Zoom Etiquette: Five Tips for the Virtual Classroom
| Teaching House Nomads Blog
Until very recently, if you were asked to think about a typical English language lesson, you probably would have pictured a classroom with a phonetic chart on the wall, a teacher writing up new vocabulary on a whiteboard or students huddled in pairs or small groups as they work together on a learning task. But as we have all witnessed in recent months, the world can change rapidly. Like many industries, English language education has had to quickly adapt to the new reality of digital interaction.
The good news is that we live in a time with easy access to digital tools that can help us continue to deliver effective English language lessons online. Zoom, and other digital conferencing platforms, allows teachers to continue live lessons to students who could be down the road or on the other side of the planet. Of course, there are some advantages and disadvantages to teaching via Zoom. We’ll leave those for another day.
Today, we are going to look at the area of Zoom Etiquette. We will explore five key etiquette tips for the virtual classroom. These tips will aid the smooth running of your Zoom lesson, allowing you to get on with what you do best: teaching!
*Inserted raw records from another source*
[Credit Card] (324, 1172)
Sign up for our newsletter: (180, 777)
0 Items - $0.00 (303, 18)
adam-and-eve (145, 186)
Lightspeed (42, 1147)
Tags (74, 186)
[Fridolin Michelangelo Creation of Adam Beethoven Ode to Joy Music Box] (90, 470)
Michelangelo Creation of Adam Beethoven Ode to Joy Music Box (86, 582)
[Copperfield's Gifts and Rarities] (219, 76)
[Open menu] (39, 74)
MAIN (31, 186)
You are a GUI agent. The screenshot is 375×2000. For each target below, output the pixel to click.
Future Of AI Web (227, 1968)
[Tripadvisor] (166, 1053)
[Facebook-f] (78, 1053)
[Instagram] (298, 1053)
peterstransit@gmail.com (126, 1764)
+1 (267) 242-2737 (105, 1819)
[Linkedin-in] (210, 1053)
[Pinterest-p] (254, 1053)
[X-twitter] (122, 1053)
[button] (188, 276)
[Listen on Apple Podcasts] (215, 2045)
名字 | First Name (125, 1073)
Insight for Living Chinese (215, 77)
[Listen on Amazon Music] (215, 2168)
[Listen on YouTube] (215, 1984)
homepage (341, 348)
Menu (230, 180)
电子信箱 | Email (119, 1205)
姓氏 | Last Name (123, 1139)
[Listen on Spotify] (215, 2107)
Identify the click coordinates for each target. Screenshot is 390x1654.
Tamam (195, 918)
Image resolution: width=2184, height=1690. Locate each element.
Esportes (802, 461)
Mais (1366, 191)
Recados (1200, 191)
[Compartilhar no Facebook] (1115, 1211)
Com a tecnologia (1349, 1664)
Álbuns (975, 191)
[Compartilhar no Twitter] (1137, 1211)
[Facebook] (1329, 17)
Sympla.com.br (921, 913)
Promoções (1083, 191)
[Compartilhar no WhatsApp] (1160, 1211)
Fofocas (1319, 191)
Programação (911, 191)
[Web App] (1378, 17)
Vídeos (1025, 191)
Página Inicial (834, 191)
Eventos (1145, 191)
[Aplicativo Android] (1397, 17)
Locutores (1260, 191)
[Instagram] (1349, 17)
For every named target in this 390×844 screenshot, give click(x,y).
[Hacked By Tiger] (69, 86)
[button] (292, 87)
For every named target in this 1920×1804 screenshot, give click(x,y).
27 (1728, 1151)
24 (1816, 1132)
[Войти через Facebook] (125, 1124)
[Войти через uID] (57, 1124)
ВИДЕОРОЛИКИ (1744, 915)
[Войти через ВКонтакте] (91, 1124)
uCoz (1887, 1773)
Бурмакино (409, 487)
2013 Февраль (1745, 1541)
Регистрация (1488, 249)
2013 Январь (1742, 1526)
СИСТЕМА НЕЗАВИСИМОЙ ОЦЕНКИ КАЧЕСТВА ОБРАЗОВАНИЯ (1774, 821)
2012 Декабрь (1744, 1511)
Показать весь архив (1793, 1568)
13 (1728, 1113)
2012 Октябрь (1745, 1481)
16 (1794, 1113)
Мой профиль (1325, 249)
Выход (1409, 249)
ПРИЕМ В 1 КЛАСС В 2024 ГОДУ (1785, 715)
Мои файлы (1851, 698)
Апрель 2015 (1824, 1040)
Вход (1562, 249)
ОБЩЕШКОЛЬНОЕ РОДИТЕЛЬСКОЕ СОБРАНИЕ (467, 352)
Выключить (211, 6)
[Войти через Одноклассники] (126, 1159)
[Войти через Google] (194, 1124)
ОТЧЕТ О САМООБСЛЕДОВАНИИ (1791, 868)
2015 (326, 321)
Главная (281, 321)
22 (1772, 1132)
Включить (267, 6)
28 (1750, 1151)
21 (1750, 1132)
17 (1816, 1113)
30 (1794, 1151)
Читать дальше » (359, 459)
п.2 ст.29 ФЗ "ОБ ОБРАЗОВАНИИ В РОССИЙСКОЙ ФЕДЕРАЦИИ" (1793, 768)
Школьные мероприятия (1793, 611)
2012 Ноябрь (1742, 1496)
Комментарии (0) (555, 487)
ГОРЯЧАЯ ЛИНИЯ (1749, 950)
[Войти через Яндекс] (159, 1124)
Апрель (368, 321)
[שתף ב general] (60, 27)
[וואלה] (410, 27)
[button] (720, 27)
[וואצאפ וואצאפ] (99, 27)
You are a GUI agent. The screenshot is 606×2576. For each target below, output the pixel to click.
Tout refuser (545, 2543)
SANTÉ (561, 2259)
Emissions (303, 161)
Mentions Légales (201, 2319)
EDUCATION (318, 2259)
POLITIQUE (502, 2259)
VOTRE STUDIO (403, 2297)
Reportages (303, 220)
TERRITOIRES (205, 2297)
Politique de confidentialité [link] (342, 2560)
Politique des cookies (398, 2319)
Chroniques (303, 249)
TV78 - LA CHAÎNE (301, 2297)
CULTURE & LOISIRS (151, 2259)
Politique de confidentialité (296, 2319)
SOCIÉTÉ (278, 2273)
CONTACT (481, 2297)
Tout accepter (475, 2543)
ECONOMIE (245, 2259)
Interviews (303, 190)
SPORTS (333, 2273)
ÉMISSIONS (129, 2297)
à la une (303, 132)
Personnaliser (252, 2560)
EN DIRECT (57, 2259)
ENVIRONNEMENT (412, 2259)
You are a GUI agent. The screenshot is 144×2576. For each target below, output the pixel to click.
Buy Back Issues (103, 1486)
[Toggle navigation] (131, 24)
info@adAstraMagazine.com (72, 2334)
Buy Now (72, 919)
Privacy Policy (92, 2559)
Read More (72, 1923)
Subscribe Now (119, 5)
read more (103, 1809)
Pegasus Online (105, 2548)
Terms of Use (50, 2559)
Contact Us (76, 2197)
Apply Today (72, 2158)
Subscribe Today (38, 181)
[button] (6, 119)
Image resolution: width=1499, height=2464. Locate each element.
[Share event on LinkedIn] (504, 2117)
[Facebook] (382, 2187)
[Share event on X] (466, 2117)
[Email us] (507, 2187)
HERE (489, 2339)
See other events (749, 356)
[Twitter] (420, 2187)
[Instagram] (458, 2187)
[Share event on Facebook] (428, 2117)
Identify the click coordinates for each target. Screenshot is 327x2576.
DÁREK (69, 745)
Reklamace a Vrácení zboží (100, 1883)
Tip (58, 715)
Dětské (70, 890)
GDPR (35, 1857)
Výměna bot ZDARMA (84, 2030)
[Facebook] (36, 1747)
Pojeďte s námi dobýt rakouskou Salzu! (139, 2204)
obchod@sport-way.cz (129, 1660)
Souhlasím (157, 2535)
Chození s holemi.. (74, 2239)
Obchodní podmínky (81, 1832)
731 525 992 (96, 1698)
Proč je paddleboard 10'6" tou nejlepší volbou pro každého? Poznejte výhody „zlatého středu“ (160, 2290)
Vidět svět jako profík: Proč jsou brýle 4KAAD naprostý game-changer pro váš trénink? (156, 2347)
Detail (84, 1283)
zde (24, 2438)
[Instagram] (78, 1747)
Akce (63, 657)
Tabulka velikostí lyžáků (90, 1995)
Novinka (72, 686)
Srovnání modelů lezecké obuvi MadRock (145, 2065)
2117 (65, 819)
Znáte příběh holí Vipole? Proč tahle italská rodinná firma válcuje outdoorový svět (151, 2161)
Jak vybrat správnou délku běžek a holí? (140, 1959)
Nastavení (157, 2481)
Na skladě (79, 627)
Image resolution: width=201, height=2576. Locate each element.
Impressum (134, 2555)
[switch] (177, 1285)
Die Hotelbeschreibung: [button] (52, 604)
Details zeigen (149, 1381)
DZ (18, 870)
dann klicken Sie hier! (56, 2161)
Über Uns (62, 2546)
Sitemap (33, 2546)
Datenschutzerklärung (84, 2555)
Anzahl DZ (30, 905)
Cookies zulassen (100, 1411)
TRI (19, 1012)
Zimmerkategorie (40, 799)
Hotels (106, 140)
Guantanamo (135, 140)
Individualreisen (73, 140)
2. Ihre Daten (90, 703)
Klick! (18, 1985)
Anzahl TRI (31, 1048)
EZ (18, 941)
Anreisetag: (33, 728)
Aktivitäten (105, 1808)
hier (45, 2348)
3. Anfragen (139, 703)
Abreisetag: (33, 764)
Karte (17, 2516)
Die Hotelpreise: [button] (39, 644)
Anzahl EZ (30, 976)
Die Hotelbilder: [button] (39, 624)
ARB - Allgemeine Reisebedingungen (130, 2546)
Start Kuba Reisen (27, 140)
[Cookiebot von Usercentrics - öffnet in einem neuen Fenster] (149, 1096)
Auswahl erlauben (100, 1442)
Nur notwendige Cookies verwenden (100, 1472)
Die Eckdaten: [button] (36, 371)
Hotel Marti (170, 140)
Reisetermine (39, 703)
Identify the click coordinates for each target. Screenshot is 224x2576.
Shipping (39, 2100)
1. Be mindful of background – more light is better
As a teacher, you want a positive classroom environment where your students feel motivated. It’s far from ideal if the teacher is barely visible in a darkened room. Brighten up your environment with an extra lamp if necessary. Remember to make sure the light is in front of you, not behind you, as being backlit makes you harder to see.
2. Try to look at the camera
Often people don’t know where to look in a Zoom meeting. There is the temptation, of course, to stare at your own image on the screen, perhaps in admiration (or dismay!) of your current hairstyle. A good rule of thumb is to look at the camera when speaking to the whole class or even to an individual student. You can also encourage students to speak to the camera when they are talking. It will make communication feel more natural.
3. Stay on mute when you’re not speaking
Whether you are working from home or from a school or office, there is always the potential for disruptive background noise. You might think you are in a dead quiet space, only to forget that you have left on the sound notifications for incoming emails. Or you may suddenly need to cough or sneeze. The safest thing to do is, of course, keep yourself muted when not speaking. Just remember to unmute yourself when you do need to speak!
4. The teacher should be last to leave
As the teacher, you should always be the last one to leave the digital classroom. If you leave before the students, you cannot control what is said or what happens when you’re not there to supervise. It is also good manners to wait until all students have left before logging off, rather than leaving abruptly before them.
5. Give learners time to speak – try not to interrupt!
In a virtual environment, it is not always as clear when someone has finished speaking as in face-to-face interaction. You may not be able to read body language as easily and, of course, there may be a slight delay in audio due to technical issues such as a slow internet connection. Also, of course, language learners generally need more time than native speakers to express themselves. So, it is important to give your students enough time to speak. Allow a second or two to pass before you respond to a learner. This will help avoid those awkward interruptions and those times when multiple people try to speak at once, which can be quite common in virtual meetings.